#### [CONSIGNE A]
Reproduisez fidèlement le passage de l'article sur le Mémorial de l'esclavage de Nantes qui commence par les mots « Nombre d’architectes livrent » et s'achève sur « des pas perdus. ».

Mémorial de l’esclavage de Nantes : des vitres coûteuses

Nombre d’architectes livrent des bâtiments pensés pour un prix d’architecture, mais pas pour la maintenance courante. Ainsi du palais de Justice de Jean Nouvel où il faut une nacelle pour changer les ampoules de la salle des pas perdus.

Autre exemple, le Mémorial de l’esclavage, pour lequel la mairie de Nantes vient de lancer un appel d’offres visant à remplacer huit des vitres qui le surplombent, sur le quai de la Fosse. Mais il ne s’agit pas de remplacer un simple carreau cassé, c’est au contraire un exercice technique de haut vol.

DIUO Memorial Esclavage Ingenio2012 by Breizh Info on Scribd

Ce qui est sûr, c’est que le mémorial ne sera pas remis en état pour le 10 mai prochain, l’appel d’offres, limité à 600.000 € HT, courant jusqu’au 31 mai. Sur le papier, ça paraît pourtant simple : il s’agit de remplacer huit vitres, les « lames n° 8, n°19, n°35, n° 36, n° 41, n°46 ,n°140 et N° 144 », d’après le cahier des clauses techniques particulières. Ces vitres sont essentiellement situées sur la droite de l’ouvrage (côté centre-ville) et six des huit sont dans le garde-corps qui fait saillie sur le quai.

Là où ça se complique très nettement, c’est dans le Dossier d’intervention ultérieure sur l’ouvrage (DIUO) rédigé par l’italien Ingénio Group qui a construit le dit « écran en verre de dimensions 92x9m » (divisé en vitrages hauts et bas) sur le quai, en vue des réparations ultérieures. Au contraire de la charpente métallique qui porte les vitres – et permet de faciliter leur pose et dépose sur laquelle « aucune intervention ultérieure » n’est prévue.

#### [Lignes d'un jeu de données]
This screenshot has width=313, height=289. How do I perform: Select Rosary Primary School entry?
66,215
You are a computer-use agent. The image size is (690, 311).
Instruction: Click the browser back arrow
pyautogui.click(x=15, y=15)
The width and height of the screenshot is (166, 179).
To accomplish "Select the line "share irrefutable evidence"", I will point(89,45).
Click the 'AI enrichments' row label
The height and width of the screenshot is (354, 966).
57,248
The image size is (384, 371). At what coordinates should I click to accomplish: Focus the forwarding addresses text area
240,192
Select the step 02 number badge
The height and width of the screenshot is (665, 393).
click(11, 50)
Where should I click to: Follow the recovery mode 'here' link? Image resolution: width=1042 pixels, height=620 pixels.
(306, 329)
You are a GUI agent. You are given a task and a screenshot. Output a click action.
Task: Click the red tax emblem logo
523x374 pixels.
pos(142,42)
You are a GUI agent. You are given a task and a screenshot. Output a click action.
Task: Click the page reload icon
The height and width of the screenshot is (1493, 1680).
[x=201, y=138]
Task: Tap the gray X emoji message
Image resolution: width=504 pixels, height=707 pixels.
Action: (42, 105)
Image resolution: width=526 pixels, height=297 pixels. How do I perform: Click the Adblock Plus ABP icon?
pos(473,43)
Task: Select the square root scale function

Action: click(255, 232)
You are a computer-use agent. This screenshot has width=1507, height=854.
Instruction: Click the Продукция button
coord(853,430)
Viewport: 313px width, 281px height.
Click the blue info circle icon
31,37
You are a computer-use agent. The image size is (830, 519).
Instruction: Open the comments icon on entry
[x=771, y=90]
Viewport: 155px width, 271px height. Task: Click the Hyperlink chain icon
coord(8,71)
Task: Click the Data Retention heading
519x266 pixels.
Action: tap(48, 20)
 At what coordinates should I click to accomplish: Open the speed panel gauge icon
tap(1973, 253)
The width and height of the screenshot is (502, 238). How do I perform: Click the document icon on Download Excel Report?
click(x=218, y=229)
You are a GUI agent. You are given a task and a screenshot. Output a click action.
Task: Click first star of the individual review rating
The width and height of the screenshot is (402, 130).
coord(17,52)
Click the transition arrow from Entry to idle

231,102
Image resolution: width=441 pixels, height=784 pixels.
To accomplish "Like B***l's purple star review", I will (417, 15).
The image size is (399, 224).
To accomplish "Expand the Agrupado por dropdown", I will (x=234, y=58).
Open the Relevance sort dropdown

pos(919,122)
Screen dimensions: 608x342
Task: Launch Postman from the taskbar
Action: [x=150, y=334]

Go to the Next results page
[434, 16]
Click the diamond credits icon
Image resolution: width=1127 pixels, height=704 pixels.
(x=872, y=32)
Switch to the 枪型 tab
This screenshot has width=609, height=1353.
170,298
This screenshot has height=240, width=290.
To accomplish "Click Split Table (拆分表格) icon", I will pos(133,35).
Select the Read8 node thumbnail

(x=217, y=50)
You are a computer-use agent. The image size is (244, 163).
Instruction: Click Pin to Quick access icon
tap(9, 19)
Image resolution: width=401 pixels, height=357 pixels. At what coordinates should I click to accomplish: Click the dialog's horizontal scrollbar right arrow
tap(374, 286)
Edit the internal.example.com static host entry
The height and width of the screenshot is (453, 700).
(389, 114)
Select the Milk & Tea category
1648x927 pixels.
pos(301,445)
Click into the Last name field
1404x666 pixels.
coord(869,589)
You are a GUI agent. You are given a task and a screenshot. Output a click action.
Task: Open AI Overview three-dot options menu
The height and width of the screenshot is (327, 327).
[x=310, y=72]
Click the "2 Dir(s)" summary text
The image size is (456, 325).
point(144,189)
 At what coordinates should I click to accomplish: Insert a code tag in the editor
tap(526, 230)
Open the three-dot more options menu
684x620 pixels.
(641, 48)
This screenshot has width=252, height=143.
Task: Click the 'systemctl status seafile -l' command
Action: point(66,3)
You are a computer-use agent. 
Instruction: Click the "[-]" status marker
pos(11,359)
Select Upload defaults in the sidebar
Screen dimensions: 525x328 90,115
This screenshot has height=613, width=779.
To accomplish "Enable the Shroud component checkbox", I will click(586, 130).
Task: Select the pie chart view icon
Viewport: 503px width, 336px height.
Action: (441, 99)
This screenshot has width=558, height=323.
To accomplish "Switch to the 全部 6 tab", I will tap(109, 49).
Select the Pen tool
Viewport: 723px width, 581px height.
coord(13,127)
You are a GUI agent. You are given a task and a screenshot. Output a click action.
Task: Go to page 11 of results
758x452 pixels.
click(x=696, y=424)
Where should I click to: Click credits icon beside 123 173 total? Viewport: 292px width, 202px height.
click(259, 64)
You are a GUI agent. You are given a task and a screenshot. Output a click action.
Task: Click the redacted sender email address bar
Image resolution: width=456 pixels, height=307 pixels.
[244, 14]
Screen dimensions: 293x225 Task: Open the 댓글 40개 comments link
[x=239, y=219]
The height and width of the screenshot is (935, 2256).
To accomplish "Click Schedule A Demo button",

#### [CONSIGNE B]
Retranscrivez à l'identique la partie des lignes du jeu de données allant de la ligne contenant « Task: Select the square root scale function » jusqu'à celle contenant « will (417, 15). », ces deux lignes incluses.

#### [RÉSULTAT ATTENDU A]
Nombre d’architectes livrent des bâtiments pensés pour un prix d’architecture, mais pas pour la maintenance courante. Ainsi du palais de Justice de Jean Nouvel où il faut une nacelle pour changer les ampoules de la salle des pas perdus.

#### [RÉSULTAT ATTENDU B]
Task: Select the square root scale function

Action: click(255, 232)
You are a computer-use agent. This screenshot has width=1507, height=854.
Instruction: Click the Продукция button
coord(853,430)
Viewport: 313px width, 281px height.
Click the blue info circle icon
31,37
You are a computer-use agent. The image size is (830, 519).
Instruction: Open the comments icon on entry
[x=771, y=90]
Viewport: 155px width, 271px height. Task: Click the Hyperlink chain icon
coord(8,71)
Task: Click the Data Retention heading
519x266 pixels.
Action: tap(48, 20)
 At what coordinates should I click to accomplish: Open the speed panel gauge icon
tap(1973, 253)
The width and height of the screenshot is (502, 238). How do I perform: Click the document icon on Download Excel Report?
click(x=218, y=229)
You are a GUI agent. You are given a task and a screenshot. Output a click action.
Task: Click first star of the individual review rating
The width and height of the screenshot is (402, 130).
coord(17,52)
Click the transition arrow from Entry to idle

231,102
Image resolution: width=441 pixels, height=784 pixels.
To accomplish "Like B***l's purple star review", I will (417, 15).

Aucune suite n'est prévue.